The output of the ls command shows the total number of blocks (which in this case is 12) and contains nine fields (from left to right):

  1. Permissions
  2. The number of connections
  3. User
  4. Group
  5. Size
  6. Month
  7. Day
  8. Time of the last update
  9. Filename

If, for example, we only need to print out permissions and filenames, we can pipe the ls -l command into AWKand tell it to print the first and ninth fields.
The simple AWKprogram below has no pattern, only actions, so it will review and match every line of text provided by showing only the first and ninth fields on each line.

[mstevens@host public_html]$ ls -l | awk '{print $1,$9}'
total
-rw-rw-r--. access_log
-rw-rw-r--. config.php
-rw-r--r--. dovecot.log
-rw-rw-r--. error_log
-rwxrwxrwx. everyone.txt
-rw-rw-r--. index.php
-rw-rw-r--. list.php
-rw-rw-r--. login.php
-rw-rw-r--. php.ini

As you can see, the ls command output has 10 lines of text, including the line with the word total. The word total is the first field on its line, and the number 12 was the second field on its line. Only total is returned in the output because the awk command requested the first and ninth fields. To avoid matching lines that are not needed, we can provide a pattern, and only lines with this pattern will be output.

Pattern Matching

Patterns in AWK are used to show specific actions on lines that match a given pattern. The same thing can be accomplished with a grep command to find certain information in the provided text or files. The only difference is that we don’t need to combine multiple commands; we just need to use one awk command.

AWKsupports different types of patterns:

  • Regular expression patterns
  • Relation expression patterns
  • Range patterns
  • Special expressions

Regular Expression Patterns

The most basic example is string matching. If we want to get only lines with the word php, we can add a pattern in the awk command between slashes (//). As shown below, no matter where word php is located in the line, those files are displayed in the output.

[mstevens@host public_html]$ ls -l | awk '/php/ {print $1,$9}'
-rw-rw-r--. config.php
-rw-rw-r--. index.php
-rw-rw-r--. list.php
-rw-rw-r--. login.php
-rw-rw-r--. php.ini

Regex Syntax Characters

A regular expression is a pattern describing a certain amount of text. Not to confuse it with “Regular expression pattern,” which is one of the awk patterns, I will use "regex," which is also widely used in IT. 

Certain characters have special meanings when used in regex.

Anchors

Anchors do not match any character. Instead, they match a position before or after characters.

Characters

You can match characters that follow specific rules.

Quantifiers

Quantifiers specify how many instances of a character, group, or character class must be present in the input for a match to be found.

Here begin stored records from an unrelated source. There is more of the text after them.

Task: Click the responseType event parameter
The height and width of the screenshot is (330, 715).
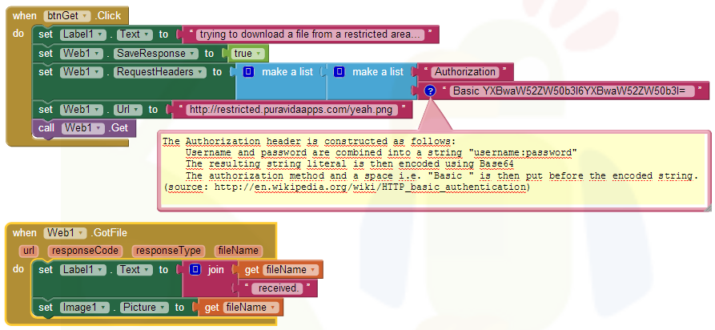Action: [x=167, y=251]
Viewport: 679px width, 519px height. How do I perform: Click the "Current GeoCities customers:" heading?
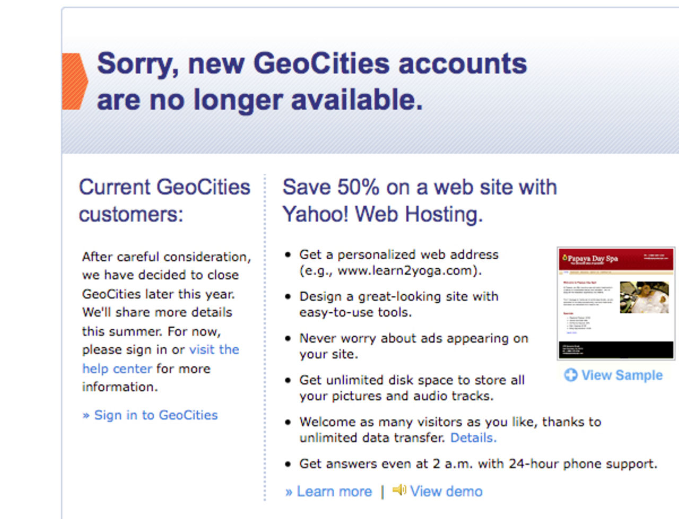(164, 200)
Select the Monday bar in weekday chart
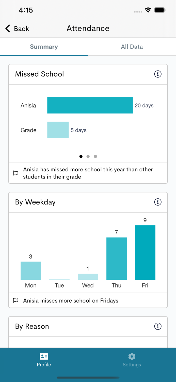This screenshot has height=382, width=176. tap(31, 270)
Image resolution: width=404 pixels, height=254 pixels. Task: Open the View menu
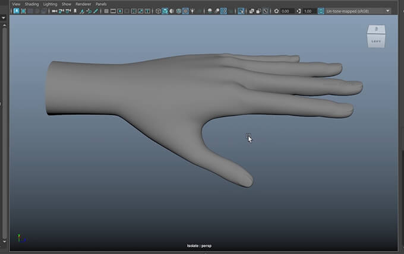click(x=16, y=4)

With this information, we can now use it to find all PHP files. We can use /php$/ in the command to find all lines that end with php.

[mstevens@host public_html]$ ls -l | awk '$9 ~ /php$/ {print $1,$9}'
-rw-rw-r--. config.php
-rw-rw-r--. index.php
-rw-rw-r--. list.php
-rw-rw-r--. login.php

In the current folder, there are only four PHP files. The file php.ini was excluded because php is not at the end of the string. 

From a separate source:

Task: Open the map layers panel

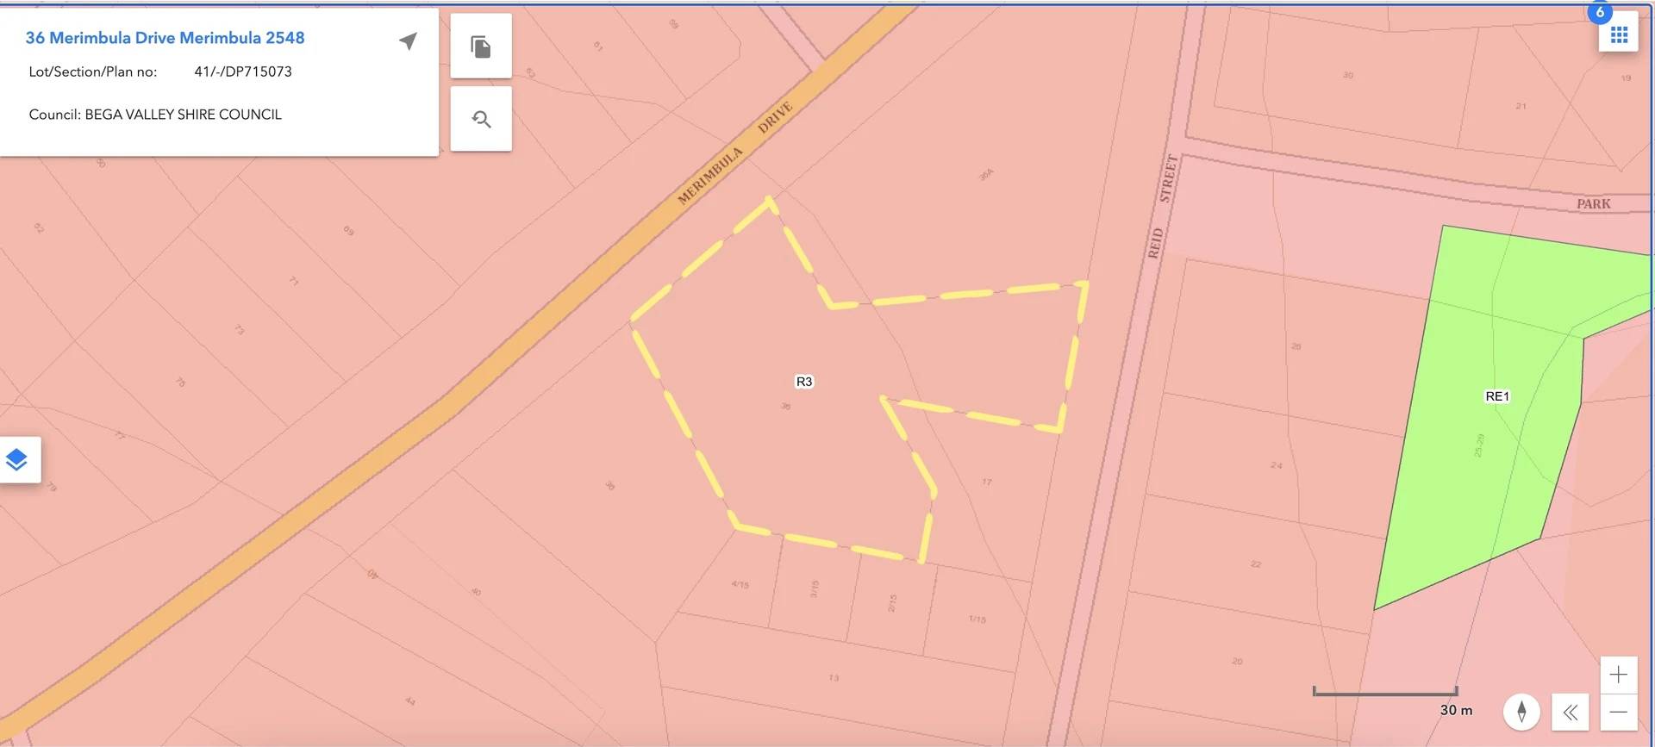Action: 17,459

Relational Expression Patterns

By default, regular expression patterns are matched against the whole line.  Relational expression patterns match the content of a specified field with the provided pattern.

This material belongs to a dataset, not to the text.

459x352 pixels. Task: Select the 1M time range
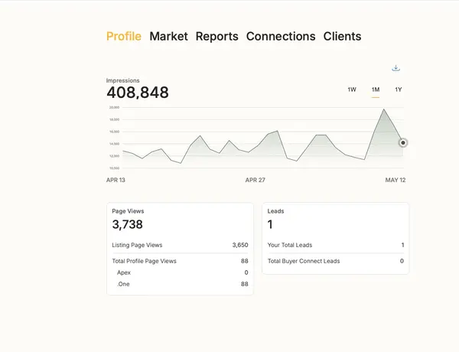pos(376,90)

To match a pattern against a field, we would need to specify the comparison operator (~) against a pattern:

  • Match lines: $n ~ /pattern/
  • Not match lines: $n !~ /pattern/

The placeholder $n is the number of fields used to match the provided pattern. Now let’s use our previous example.

ls -l | awk '$9 ~ /php/ {print $1,$9}

The $9 ~ /php/ will match the 9th field with the word php

[mstevens@host public_html]$ ls -l | awk '$9 ~ /php/ {print $1,$9}'
-rw-rw-r--. config.php
-rw-rw-r--. index.php
-rw-rw-r--. list.php
-rw-rw-r--. login.php
-rw-rw-r--. php.ini

If I tried using the first field (permissions) there wouldn’t be any results since the first field only contains characters like -rwxr-xr--. (which stands for read, write, execute). 

[mstevens@host public_html]$ ls -l | awk '$1 ~ /php/ {print $1,$9}'
[mstevens@host public_html]$

Range Patterns

Range patterns consist of two patterns separated by a comma. This allows us to print all records from the line that matches the first pattern until the second pattern is matched.

/pattern1/, /pattern2/

In this example I want to print all files from the line that matches config and up to file that matches index. The command is shown below.

[mstevens@host public_html]$ ls -l | awk '/config/,/index/ { print $0 }'
-rw-rw-r--. 1 mstevens mstevens    0 Mar 19 04:48 config.php
-rw-r--r--. 1 mstevens mstevens 3661 Mar 19 04:31 dovecot.log
-rw-rw-r--. 1 mstevens mstevens    0 Mar 19 04:48 error_log
-rwxrwxrwx. 1 mstevens mstevens    0 Mar 19 04:49 everyone.txt
-rw-rw-r--. 1 mstevens mstevens    0 Mar 19 04:48 index.php

We could also match characters in lines that follow defined rules. Let’s say you want to find all lines containing the letter l, followed by the letter o or i. Create the below command.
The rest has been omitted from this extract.